Important Gilt Bronze Mantel Clock “The Victory of Science”, early Louis XVI period
Call +33 1 45 61 44 55
Case by Robert Osmond
Important Gilt Bronze Mantel Clock
“The Victory of Science”
Paris, early Louis XVI period, circa 1775
Height 52 cm; width 58.5cm; depth 15.5 cm
The enamel dial, signed “Robin à Paris”, indicates the Arabic numeral hours, fifteen-minute intervals, and date. It is housed in a very finely chased matte and burnished gilt bronze architectural case. The arched pediment, adorned with egg-and-dart friezes and stylized motifs, is supported by two winged children who are seated on either side of the dial; a flower and leaf garland is draped over their shoulders. The clock is surmounted by two other children on a drapery, the first of whom, a young girl who is drawing, is an allegory of Science. The second child, a winged putto, places a laurel crown on her head. The rectangular base with protruding elements is decorated with matted reserves. It is set on a blue turquin marble base that is adorned with bead friezes and low-relief scenes depicting putti playing among clouds. The clock rests upon six flattened feet that are embellished by bands of plain molding.

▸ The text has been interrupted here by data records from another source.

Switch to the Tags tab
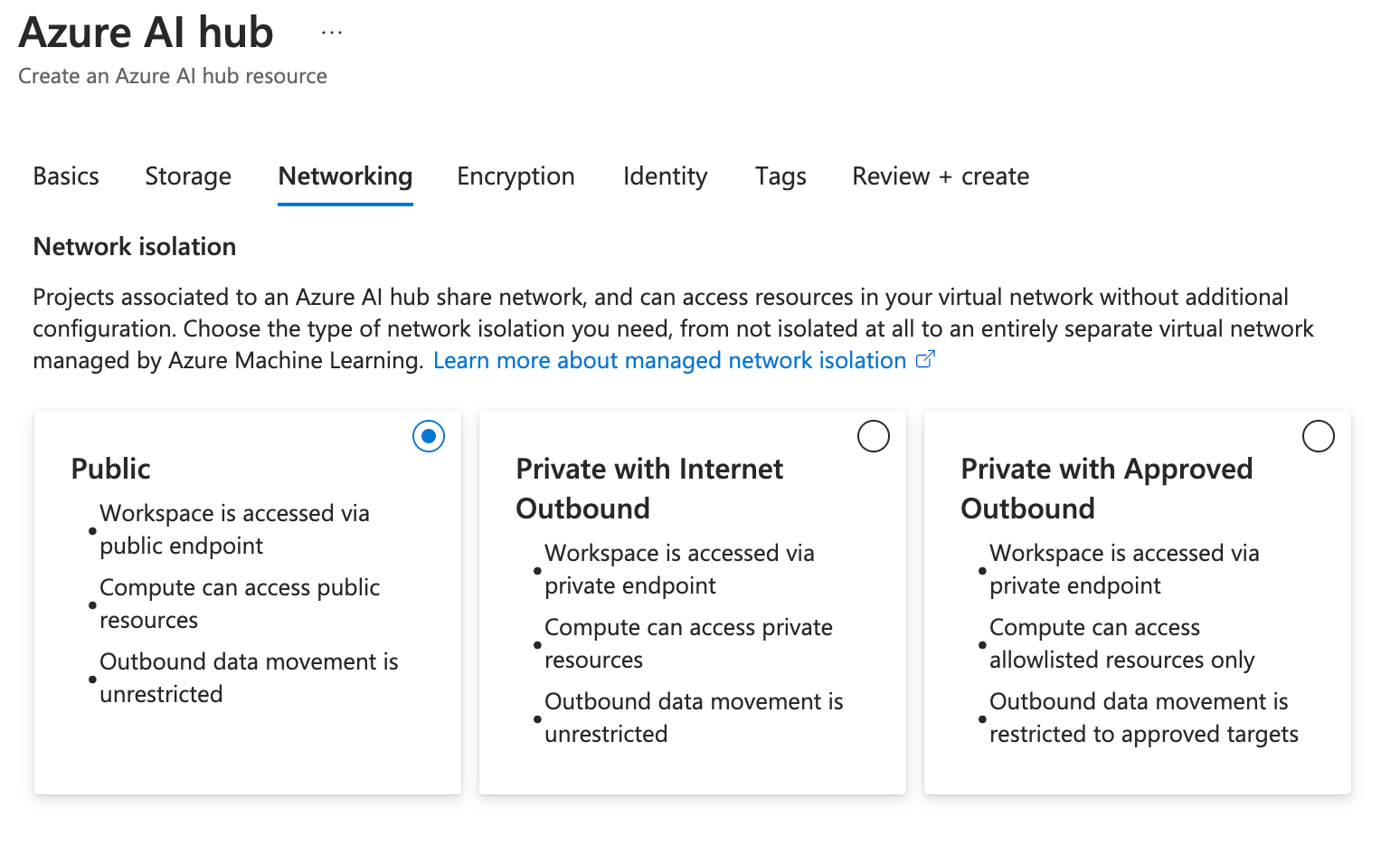coord(780,176)

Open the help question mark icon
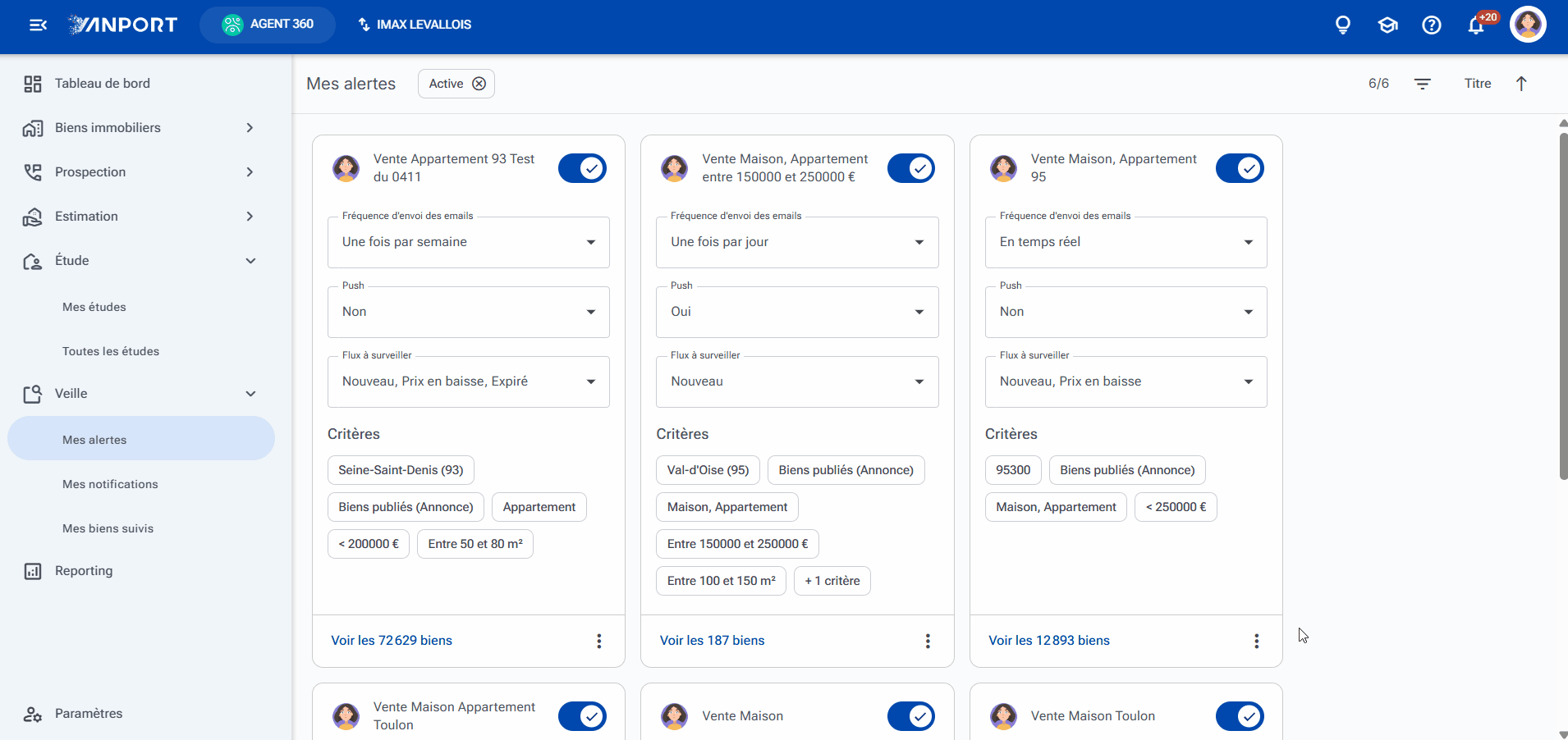click(x=1432, y=25)
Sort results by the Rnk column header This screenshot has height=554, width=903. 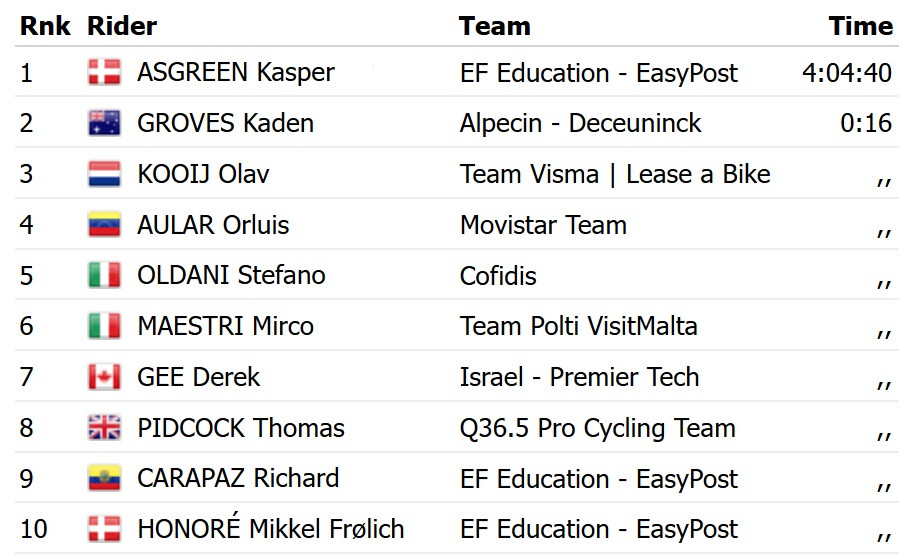click(45, 26)
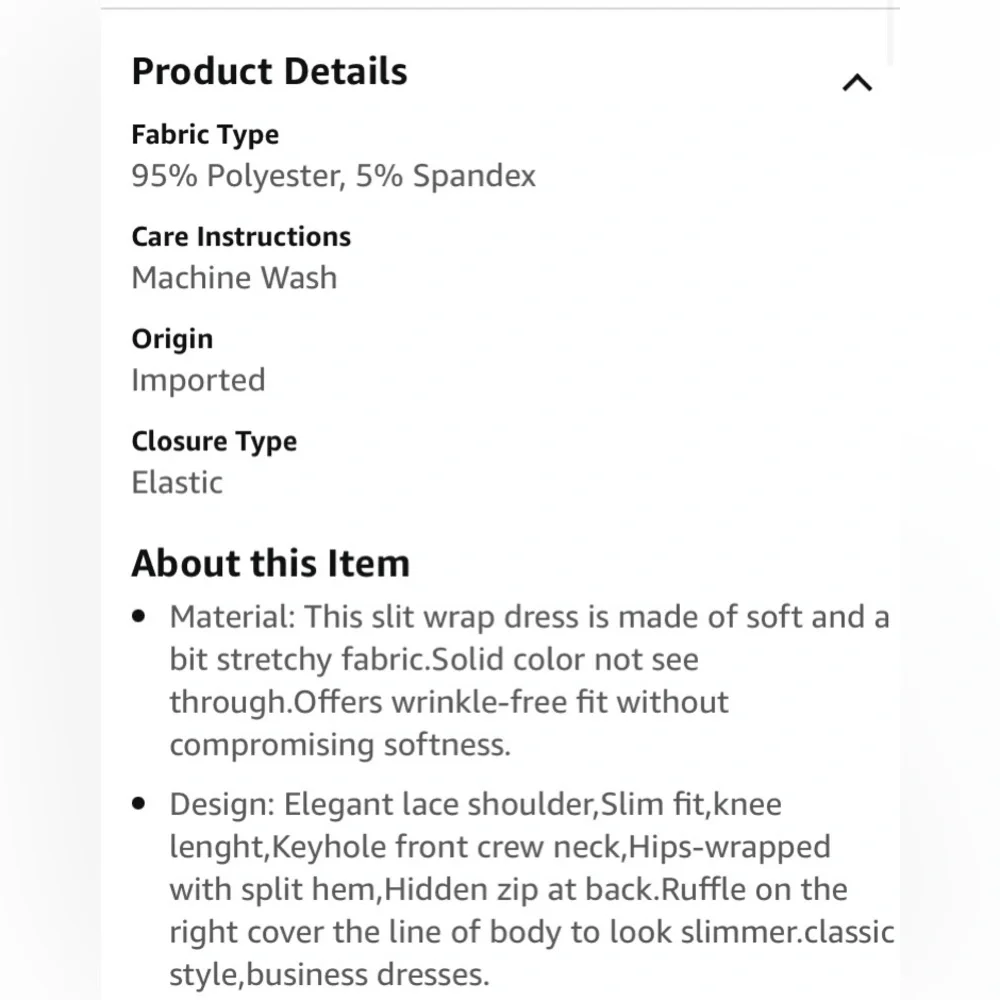Click the text style,business dresses
The height and width of the screenshot is (1000, 1000).
point(329,974)
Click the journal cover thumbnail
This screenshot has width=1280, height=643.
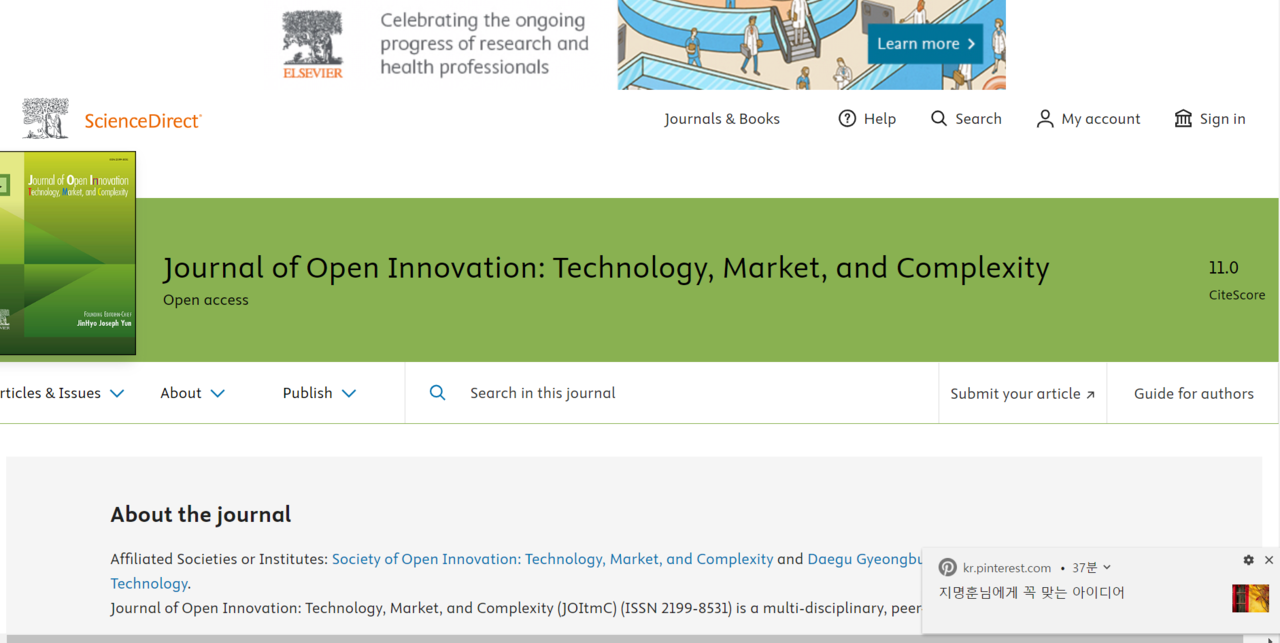[67, 253]
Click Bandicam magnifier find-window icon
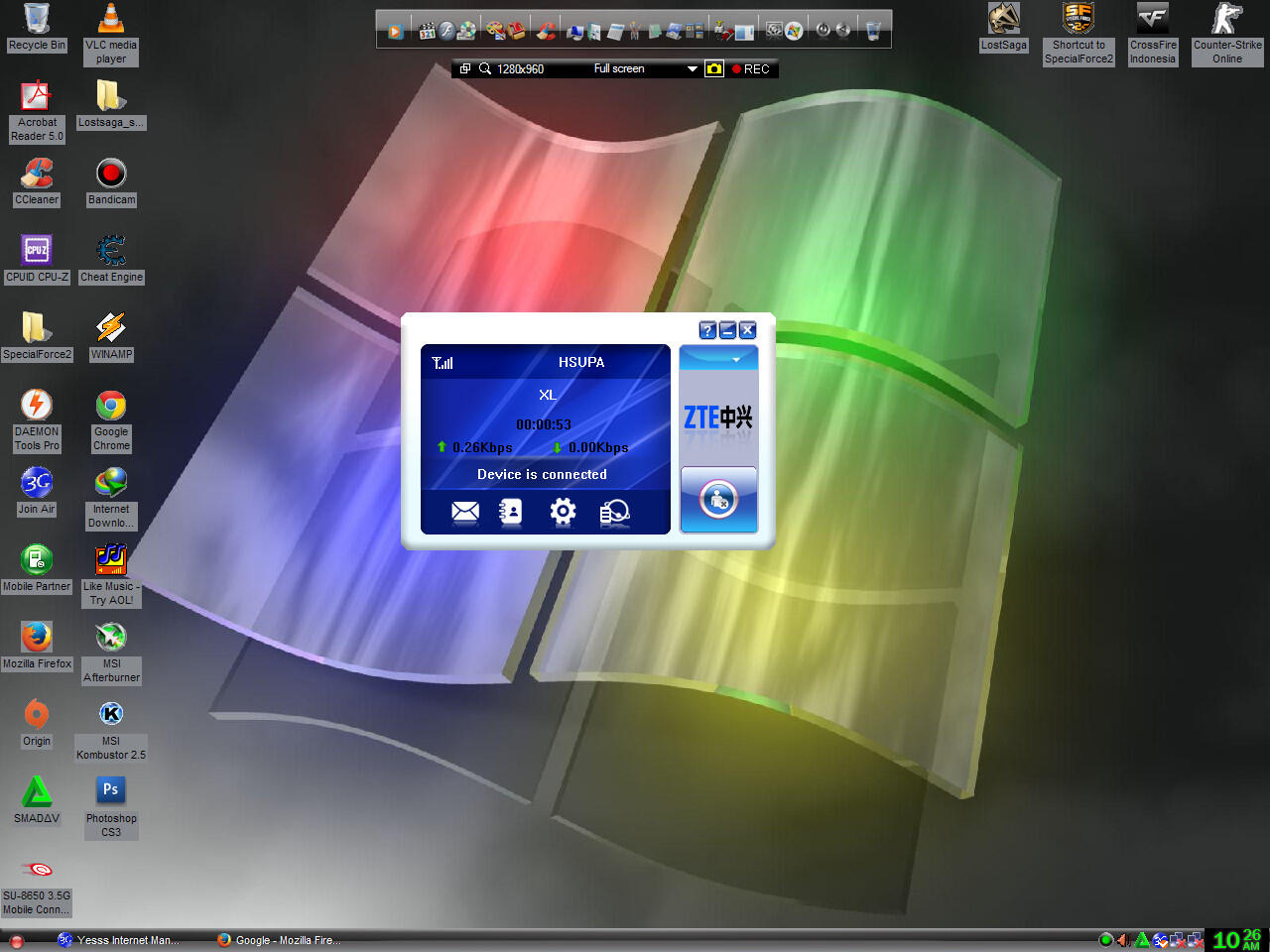The image size is (1270, 952). click(x=485, y=68)
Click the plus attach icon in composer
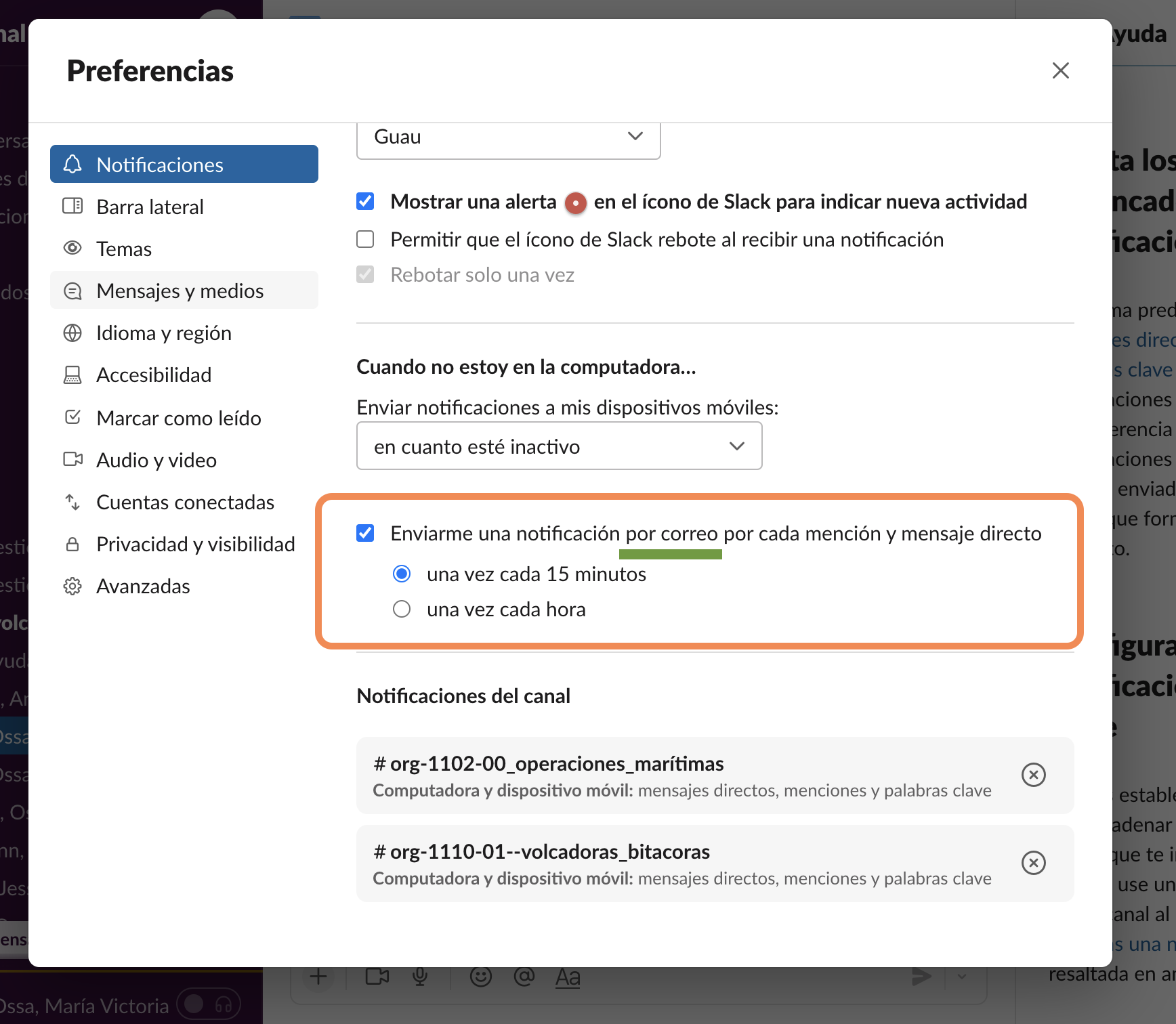 tap(318, 977)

This model was immensely popular among Parisian horological enthusiasts during the last third of the 18th century. Its composition was based on a drawing that is today in the Institut national d’Histoire de l’Art in Paris. Osmond made several versions of it, featuring variations (see H. Ottomeyer and P. Pröschel, Vergoldete Bronzen, Band I, Munich, 1986, p. 228). We know of three examples which feature only the two surmounting putti: two of these are part of the Mobilier national, one having been delivered in 1778 to Madame Royale in Versailles (see Le château de Versailles raconte le Mobilier national, 2011, p. 153-155); the third example was commissioned by the Count d’Artois for the Palais du Temple in 1777 (see La folie d’Artois à Bagatelle, 1988, p. 108). A third clock of this type, whose dial is signed “Lepaute de Belle Fontaine”, is in the British Royal Collections in Windsor Castle (Inv. RCIN30021). An example that is similar to the present clock, i.e. with four putti, is in the Jacquemart-André Museum in Paris (illustrated in P. Verlet, Les bronzes dorés du XVIIIe siècle, Paris, 1987, p. 117, fig. 148)
Robert Osmond (1711-1789)
Was one of the most important Parisian bronze casters of the final third of the 18th century. Having become a "maître-fondeur en terre et sable" in 1746, and a juré of the founders’ guild in 1756, he enjoyed great fame and renown throughout his career. Osmond, who was influenced by the work of his fellow bronze caster Caffieri, was among the avant-garde in the renewal of the French decorative arts that began in the mid 1760s. His work was especially appreciated by the important collectors of the day, which led to the rapid development of his workshop. Assisted by his nephew Jean-Baptiste Osmond, who became a master founder in 1764 and ran the workshop after his death in 1789, Osmond’s clientele included the fashionable elite of the time.
Robert Robin (1741-1799) is one of the most important Parisian clockmakers of the late 18th century. Having received the titles of Valet de Chambre-Horloger Ordinaire du Roi et de la Reine in 1783 and 1786, he had an extraordinary career, distinguished himself by his exceptional contribution to the progress of time measurement during his lifetime.
In 1778 the French Académie des Sciences approved two of his inventions, one of which led to the construction of an astronomic clock representing a meridian drawn on a pyramid, which was acquired that year by the Menus Plaisirs on behalf of Louis XVI. Robin published a “Description historique et mécanique” of the clock. He constructed astronomic mantel regulators with compensation balance, which the Marquis de Courtanvaux, one of the period’s most important connoisseurs of precision horology, was among the first to acquire. During the Terreur he made decimal watches and clocks. He is recorded successively at the Grande rue du faubourg Saint-Honoré (1772), rue des Fossés-Saint-Germain l'Auxerrois (1775), rue Saint-Honoré à l'Hôtel d'Aligre (1778) and in the Galeries du Louvre in 1786.
Robin housed his mantel regulators in sober, elegant cases that were remarkably modern in style. He worked with excellent artisans such as Robert and Jean Baptiste Osmond, Pierre Philippe Thomire, E. Roy, J.L. Beaucour, P. Delacroix, François Rémond, Claude Galle, Balthazar Lieutaud, E. Levasseur, J.H. Riesener, Jean-Ferdinand Schwerdfeger and Adam Weisweiler for his cases; Barbezat, Edmé-Portail Barbichon, Dubuisson, Cave, Merlet and Coteau for his dials, and the Richards and the Montginots for his springs.
Robin’s sons, Nicolas Robert (1775-1812) and Jean-Joseph (1781-1856), were both fine clockmakers who continued their father’s business.